● Brief:
Transcribe the full listing with no word altered.

● Provided entries:
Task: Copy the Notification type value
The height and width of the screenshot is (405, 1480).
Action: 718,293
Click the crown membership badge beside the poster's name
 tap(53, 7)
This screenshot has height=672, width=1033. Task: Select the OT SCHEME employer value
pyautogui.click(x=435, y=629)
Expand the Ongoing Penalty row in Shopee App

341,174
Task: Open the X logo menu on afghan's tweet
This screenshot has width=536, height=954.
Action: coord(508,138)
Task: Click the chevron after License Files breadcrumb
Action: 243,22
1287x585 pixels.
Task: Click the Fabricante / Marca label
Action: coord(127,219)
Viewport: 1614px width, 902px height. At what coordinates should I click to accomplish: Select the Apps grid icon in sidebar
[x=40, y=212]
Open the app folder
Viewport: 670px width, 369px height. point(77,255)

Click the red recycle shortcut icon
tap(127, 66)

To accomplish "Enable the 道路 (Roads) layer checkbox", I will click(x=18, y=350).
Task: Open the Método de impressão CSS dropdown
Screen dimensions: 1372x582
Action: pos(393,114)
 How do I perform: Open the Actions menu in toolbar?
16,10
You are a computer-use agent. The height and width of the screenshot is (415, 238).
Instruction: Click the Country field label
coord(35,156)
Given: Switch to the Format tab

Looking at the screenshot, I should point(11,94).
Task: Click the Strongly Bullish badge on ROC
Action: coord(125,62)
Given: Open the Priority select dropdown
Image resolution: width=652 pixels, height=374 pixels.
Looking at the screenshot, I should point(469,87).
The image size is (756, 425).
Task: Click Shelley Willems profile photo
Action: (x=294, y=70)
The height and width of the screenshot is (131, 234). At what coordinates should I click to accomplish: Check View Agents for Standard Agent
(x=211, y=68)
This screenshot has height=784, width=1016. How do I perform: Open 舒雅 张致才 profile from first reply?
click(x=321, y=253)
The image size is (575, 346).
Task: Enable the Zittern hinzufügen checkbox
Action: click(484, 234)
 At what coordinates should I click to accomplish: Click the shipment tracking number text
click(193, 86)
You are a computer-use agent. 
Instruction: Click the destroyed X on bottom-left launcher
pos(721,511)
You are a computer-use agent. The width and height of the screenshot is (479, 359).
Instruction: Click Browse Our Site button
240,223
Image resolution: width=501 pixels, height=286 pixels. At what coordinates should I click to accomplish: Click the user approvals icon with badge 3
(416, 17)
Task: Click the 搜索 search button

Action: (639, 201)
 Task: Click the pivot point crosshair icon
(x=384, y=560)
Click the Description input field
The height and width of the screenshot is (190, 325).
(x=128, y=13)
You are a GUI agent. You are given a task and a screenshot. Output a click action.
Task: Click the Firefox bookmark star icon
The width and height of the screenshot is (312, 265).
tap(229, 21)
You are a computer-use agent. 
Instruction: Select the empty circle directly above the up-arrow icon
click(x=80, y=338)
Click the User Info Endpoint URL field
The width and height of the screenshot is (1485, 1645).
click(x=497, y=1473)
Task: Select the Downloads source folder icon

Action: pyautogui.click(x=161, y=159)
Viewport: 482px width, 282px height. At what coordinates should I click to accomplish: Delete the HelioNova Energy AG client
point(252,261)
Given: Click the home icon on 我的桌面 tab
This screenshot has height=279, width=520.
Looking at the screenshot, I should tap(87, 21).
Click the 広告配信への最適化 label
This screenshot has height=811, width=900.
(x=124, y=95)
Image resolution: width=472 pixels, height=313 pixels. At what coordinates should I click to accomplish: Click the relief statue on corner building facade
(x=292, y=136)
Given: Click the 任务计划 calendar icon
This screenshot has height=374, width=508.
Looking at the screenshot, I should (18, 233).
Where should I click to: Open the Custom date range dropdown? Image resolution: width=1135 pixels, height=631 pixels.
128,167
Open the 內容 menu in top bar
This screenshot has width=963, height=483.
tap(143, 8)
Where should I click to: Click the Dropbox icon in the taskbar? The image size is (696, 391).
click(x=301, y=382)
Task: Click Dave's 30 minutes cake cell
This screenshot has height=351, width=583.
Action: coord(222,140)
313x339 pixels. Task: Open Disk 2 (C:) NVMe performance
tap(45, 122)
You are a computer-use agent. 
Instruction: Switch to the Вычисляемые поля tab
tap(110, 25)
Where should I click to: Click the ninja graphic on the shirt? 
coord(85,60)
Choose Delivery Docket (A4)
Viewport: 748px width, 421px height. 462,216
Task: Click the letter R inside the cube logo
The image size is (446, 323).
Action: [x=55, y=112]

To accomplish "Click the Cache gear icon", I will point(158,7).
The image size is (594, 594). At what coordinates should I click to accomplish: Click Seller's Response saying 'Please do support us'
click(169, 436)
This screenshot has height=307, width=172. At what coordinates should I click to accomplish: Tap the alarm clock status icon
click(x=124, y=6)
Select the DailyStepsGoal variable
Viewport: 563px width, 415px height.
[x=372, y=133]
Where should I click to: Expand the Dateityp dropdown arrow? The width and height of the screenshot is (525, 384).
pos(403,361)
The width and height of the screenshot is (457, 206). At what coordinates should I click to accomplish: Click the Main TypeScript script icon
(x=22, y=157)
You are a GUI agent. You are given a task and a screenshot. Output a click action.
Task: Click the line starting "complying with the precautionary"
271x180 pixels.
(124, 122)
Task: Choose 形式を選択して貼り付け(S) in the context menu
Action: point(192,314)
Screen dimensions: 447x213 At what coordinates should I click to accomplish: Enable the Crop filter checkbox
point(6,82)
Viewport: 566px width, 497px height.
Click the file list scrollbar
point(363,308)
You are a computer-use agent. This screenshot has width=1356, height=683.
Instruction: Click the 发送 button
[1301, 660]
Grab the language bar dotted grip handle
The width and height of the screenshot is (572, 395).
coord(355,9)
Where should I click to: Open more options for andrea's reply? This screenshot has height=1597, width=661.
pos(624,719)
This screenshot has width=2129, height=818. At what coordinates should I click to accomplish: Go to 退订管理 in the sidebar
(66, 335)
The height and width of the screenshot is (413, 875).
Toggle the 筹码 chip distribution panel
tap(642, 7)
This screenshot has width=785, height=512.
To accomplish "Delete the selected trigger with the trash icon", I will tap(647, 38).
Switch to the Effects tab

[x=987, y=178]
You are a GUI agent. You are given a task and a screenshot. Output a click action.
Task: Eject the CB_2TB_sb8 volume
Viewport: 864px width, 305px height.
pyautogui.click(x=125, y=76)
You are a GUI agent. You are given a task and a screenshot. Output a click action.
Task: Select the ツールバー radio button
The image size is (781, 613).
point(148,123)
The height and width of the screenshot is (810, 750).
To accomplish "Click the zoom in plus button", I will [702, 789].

● Exercise result:
Task: Copy the Notification type value
The height and width of the screenshot is (405, 1480).
Action: 718,293
Click the crown membership badge beside the poster's name
 tap(53, 7)
This screenshot has height=672, width=1033. Task: Select the OT SCHEME employer value
pyautogui.click(x=435, y=629)
Expand the Ongoing Penalty row in Shopee App

341,174
Task: Open the X logo menu on afghan's tweet
This screenshot has width=536, height=954.
Action: coord(508,138)
Task: Click the chevron after License Files breadcrumb
Action: 243,22
1287x585 pixels.
Task: Click the Fabricante / Marca label
Action: coord(127,219)
Viewport: 1614px width, 902px height. At what coordinates should I click to accomplish: Select the Apps grid icon in sidebar
[x=40, y=212]
Open the app folder
Viewport: 670px width, 369px height. point(77,255)

Click the red recycle shortcut icon
tap(127, 66)

To accomplish "Enable the 道路 (Roads) layer checkbox", I will click(x=18, y=350).
Task: Open the Método de impressão CSS dropdown
Screen dimensions: 1372x582
Action: pos(393,114)
 How do I perform: Open the Actions menu in toolbar?
16,10
You are a computer-use agent. The height and width of the screenshot is (415, 238).
Instruction: Click the Country field label
coord(35,156)
Given: Switch to the Format tab

Looking at the screenshot, I should point(11,94).
Task: Click the Strongly Bullish badge on ROC
Action: coord(125,62)
Given: Open the Priority select dropdown
Image resolution: width=652 pixels, height=374 pixels.
Looking at the screenshot, I should point(469,87).
The image size is (756, 425).
Task: Click Shelley Willems profile photo
Action: (x=294, y=70)
The height and width of the screenshot is (131, 234). At what coordinates should I click to accomplish: Check View Agents for Standard Agent
(x=211, y=68)
This screenshot has height=784, width=1016. How do I perform: Open 舒雅 张致才 profile from first reply?
click(x=321, y=253)
The image size is (575, 346).
Task: Enable the Zittern hinzufügen checkbox
Action: click(484, 234)
 At what coordinates should I click to accomplish: Click the shipment tracking number text
click(193, 86)
You are a computer-use agent. 
Instruction: Click the destroyed X on bottom-left launcher
pos(721,511)
You are a computer-use agent. The width and height of the screenshot is (479, 359).
Instruction: Click Browse Our Site button
240,223
Image resolution: width=501 pixels, height=286 pixels. At what coordinates should I click to accomplish: Click the user approvals icon with badge 3
(416, 17)
Task: Click the 搜索 search button

Action: (639, 201)
 Task: Click the pivot point crosshair icon
(x=384, y=560)
Click the Description input field
The height and width of the screenshot is (190, 325).
(x=128, y=13)
You are a GUI agent. You are given a task and a screenshot. Output a click action.
Task: Click the Firefox bookmark star icon
The width and height of the screenshot is (312, 265).
tap(229, 21)
You are a computer-use agent. 
Instruction: Select the empty circle directly above the up-arrow icon
click(x=80, y=338)
Click the User Info Endpoint URL field
The width and height of the screenshot is (1485, 1645).
click(x=497, y=1473)
Task: Select the Downloads source folder icon

Action: pyautogui.click(x=161, y=159)
Viewport: 482px width, 282px height. At what coordinates should I click to accomplish: Delete the HelioNova Energy AG client
point(252,261)
Given: Click the home icon on 我的桌面 tab
This screenshot has height=279, width=520.
Looking at the screenshot, I should tap(87, 21).
Click the 広告配信への最適化 label
This screenshot has height=811, width=900.
(x=124, y=95)
Image resolution: width=472 pixels, height=313 pixels. At what coordinates should I click to accomplish: Click the relief statue on corner building facade
(x=292, y=136)
Given: Click the 任务计划 calendar icon
This screenshot has height=374, width=508.
Looking at the screenshot, I should (18, 233).
Where should I click to: Open the Custom date range dropdown? Image resolution: width=1135 pixels, height=631 pixels.
128,167
Open the 內容 menu in top bar
This screenshot has width=963, height=483.
tap(143, 8)
Where should I click to: Click the Dropbox icon in the taskbar? The image size is (696, 391).
click(x=301, y=382)
Task: Click Dave's 30 minutes cake cell
This screenshot has height=351, width=583.
Action: coord(222,140)
313x339 pixels. Task: Open Disk 2 (C:) NVMe performance
tap(45, 122)
You are a computer-use agent. 
Instruction: Switch to the Вычисляемые поля tab
tap(110, 25)
Where should I click to: Click the ninja graphic on the shirt? 
coord(85,60)
Choose Delivery Docket (A4)
Viewport: 748px width, 421px height. 462,216
Task: Click the letter R inside the cube logo
The image size is (446, 323).
Action: [x=55, y=112]

To accomplish "Click the Cache gear icon", I will point(158,7).
The image size is (594, 594). At what coordinates should I click to accomplish: Click Seller's Response saying 'Please do support us'
click(169, 436)
This screenshot has height=307, width=172. At what coordinates should I click to accomplish: Tap the alarm clock status icon
click(x=124, y=6)
Select the DailyStepsGoal variable
Viewport: 563px width, 415px height.
[x=372, y=133]
Where should I click to: Expand the Dateityp dropdown arrow? The width and height of the screenshot is (525, 384).
pos(403,361)
The width and height of the screenshot is (457, 206). At what coordinates should I click to accomplish: Click the Main TypeScript script icon
(x=22, y=157)
You are a GUI agent. You are given a task and a screenshot. Output a click action.
Task: Click the line starting "complying with the precautionary"
271x180 pixels.
(124, 122)
Task: Choose 形式を選択して貼り付け(S) in the context menu
Action: point(192,314)
Screen dimensions: 447x213 At what coordinates should I click to accomplish: Enable the Crop filter checkbox
point(6,82)
Viewport: 566px width, 497px height.
Click the file list scrollbar
point(363,308)
You are a computer-use agent. This screenshot has width=1356, height=683.
Instruction: Click the 发送 button
[1301, 660]
Grab the language bar dotted grip handle
The width and height of the screenshot is (572, 395).
coord(355,9)
Where should I click to: Open more options for andrea's reply? This screenshot has height=1597, width=661.
pos(624,719)
This screenshot has width=2129, height=818. At what coordinates should I click to accomplish: Go to 退订管理 in the sidebar
(66, 335)
The height and width of the screenshot is (413, 875).
Toggle the 筹码 chip distribution panel
tap(642, 7)
This screenshot has width=785, height=512.
To accomplish "Delete the selected trigger with the trash icon", I will tap(647, 38).
Switch to the Effects tab

[x=987, y=178]
You are a GUI agent. You are given a task and a screenshot. Output a click action.
Task: Eject the CB_2TB_sb8 volume
Viewport: 864px width, 305px height.
pyautogui.click(x=125, y=76)
You are a GUI agent. You are given a task and a screenshot. Output a click action.
Task: Select the ツールバー radio button
The image size is (781, 613).
point(148,123)
The height and width of the screenshot is (810, 750).
To accomplish "Click the zoom in plus button", I will [702, 789].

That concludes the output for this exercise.